[Entrées d'un jeu de données]
* * * * *

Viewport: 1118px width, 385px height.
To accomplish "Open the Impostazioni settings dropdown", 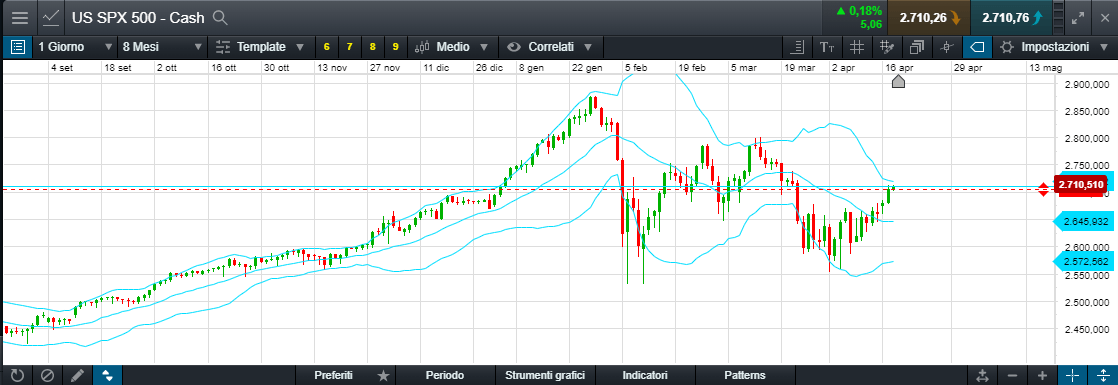I will (x=1055, y=47).
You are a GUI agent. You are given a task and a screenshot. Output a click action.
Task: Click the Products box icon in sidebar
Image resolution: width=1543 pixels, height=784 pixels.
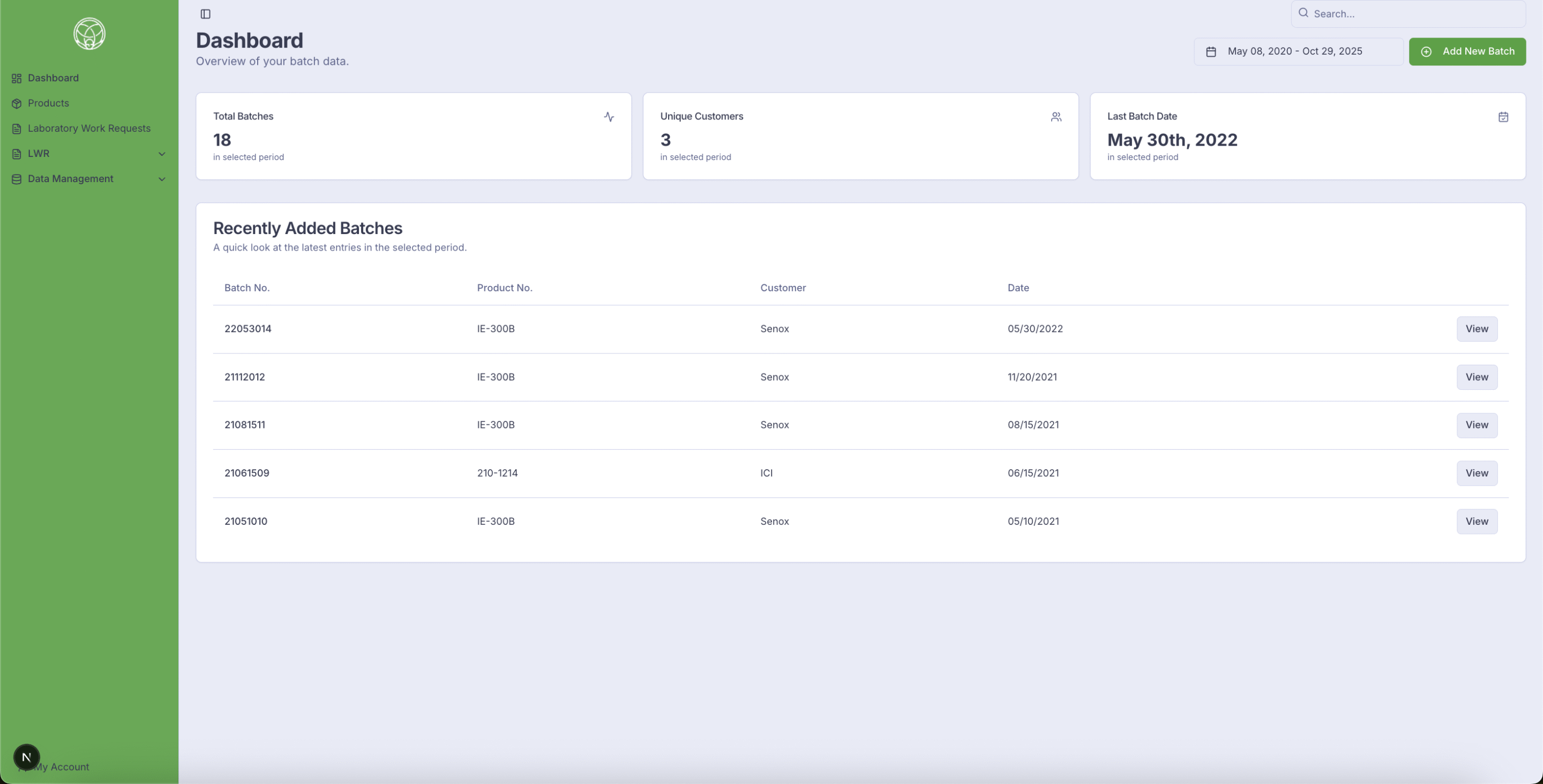17,103
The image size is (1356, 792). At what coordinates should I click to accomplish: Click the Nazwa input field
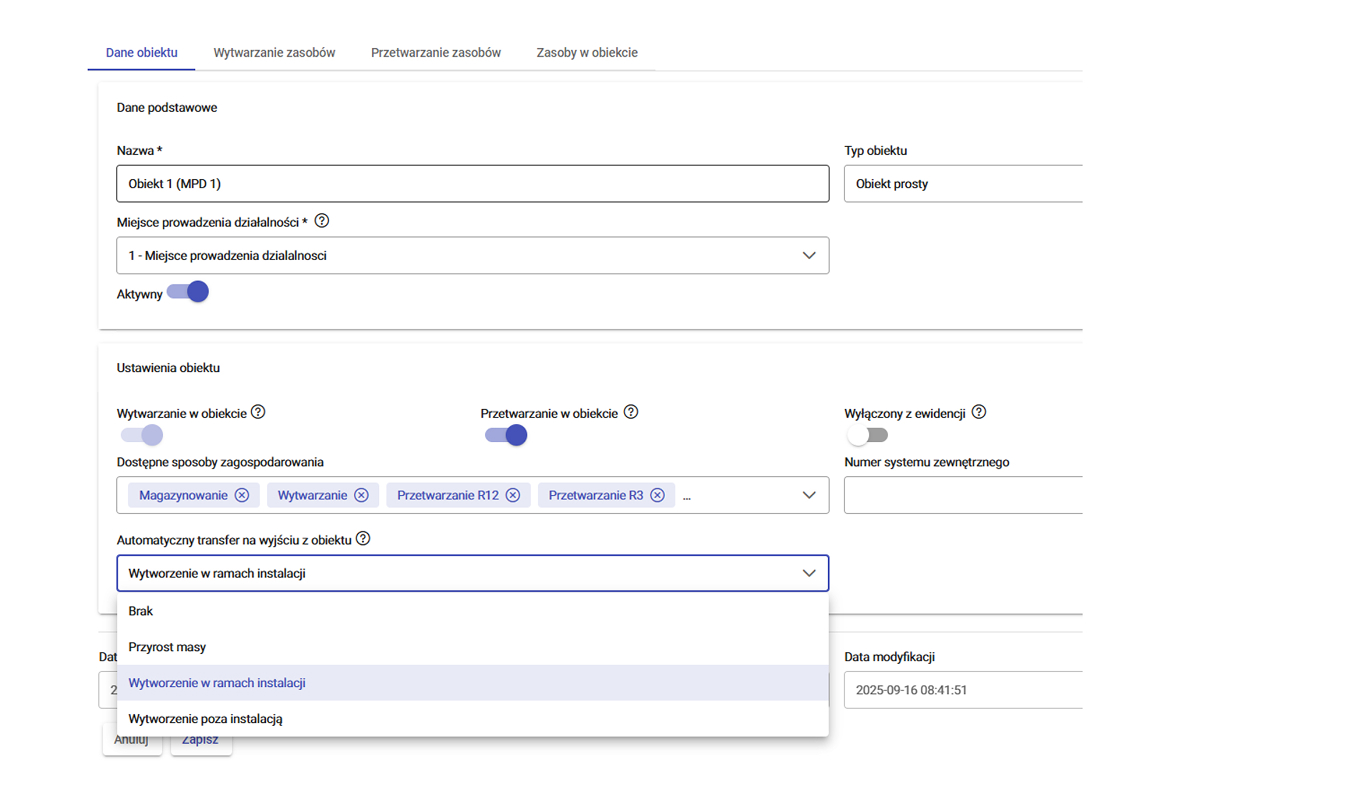tap(472, 184)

* * * * *

__Objectif de l'exercice__:
Reproduisez les rangées, requêtes comprises, depuis la ligne contenant « You are a GUI » jusqu'à la fin des rangées, en ajustant de -99 chaque coordonnée figurant dans les réponses. Laissez les images de côté.

__Tâche accomplie__:
You are a GUI agent. You are given a task and a screenshot. Output a click action.
Task: Click the Products box icon in sidebar
Image resolution: width=1543 pixels, height=784 pixels.
-82,4
The image size is (1356, 792). At what coordinates should I click to accomplish: Click the Nazwa input field
tap(373, 85)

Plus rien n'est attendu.